THE RELATIONSHIP BETWEEN INTERNATIONAL
AND DOMESTIC MUNICIPAL LAW
• INTRODUCTION:
• International law deals with the external relations of states; whereas
constitutional law deals with the legal structure of a state and its internal
relations with its citizens and other persons present of its territory. Both are
concern with the problem of regulating state power.
• One important branch of constitutional law is that the national law relating to
treat making power of a state so too the procedure for extradition of a criminal
from one state to another. These operate base on international and constitutional
level.
• These are two approaches in dealing with the issue of the relationship between
international and domestic municipal law, namely the Monist and Dualist approaches.
The standard treaties and convention leave the issues of implementation of international
treaties to each state, that is there is no general rule in international law that treaties have
direct effect in municipal law, but some states by virtue of their member of supranational
bodies allow direct incorporation of rights or enact legislation to honor their
international commitment.
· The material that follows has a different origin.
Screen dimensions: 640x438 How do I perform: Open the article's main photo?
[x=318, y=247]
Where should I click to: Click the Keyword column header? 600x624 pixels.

Hence, a citizen (national) in those states can invoke the
jurisdiction of local courts to enforce rights granted under international law whenever
there is an incorporation. If there is no direct effect on legislation. END OF QUESTION
• There are two theories to justify the court incorporating International Domestic Law
• MONISM
• This theory characterizes international law and municipal law as a simple
legal system with municipal law subordinate to international law. E.g. In the
Netherlands, all treaties and orders of international organizations are
effective without any action being required to convert international law into
municipal law. The consequence is that treaties in the monist system
limits or extend the powers of the Dutch government. In States adopting
this theory, the local courts automatically accept jurisdiction to adjudicate
law suit relying on international law rules and principles.
• DUALISM
• This theory regards international law and municipal law as separate system so that the domestic court
can only apply international law either when it has been incorporated into municipal law, for example in
the United Kingdom, a treaty is not effective until it has been incorporated at which time it becomes
enforceable in the court by any private citizens, and where appropriate even against the U.K.
government.
• Otherwise, the courts have discretion to apply international law where it doesn’t conflict its
statutes or common law. The constitutional law principle of parliamentary supremacy permits the
legislature to enact law which inconsistent to international treaties even though the government may be
signatory to the treaty. In the United States for example; the Supremacy clause of its constitution makes
all treaties that have been ratified under the authority of the U.S. and customary law in effect, the
“Supreme law of the land” Article 6(2).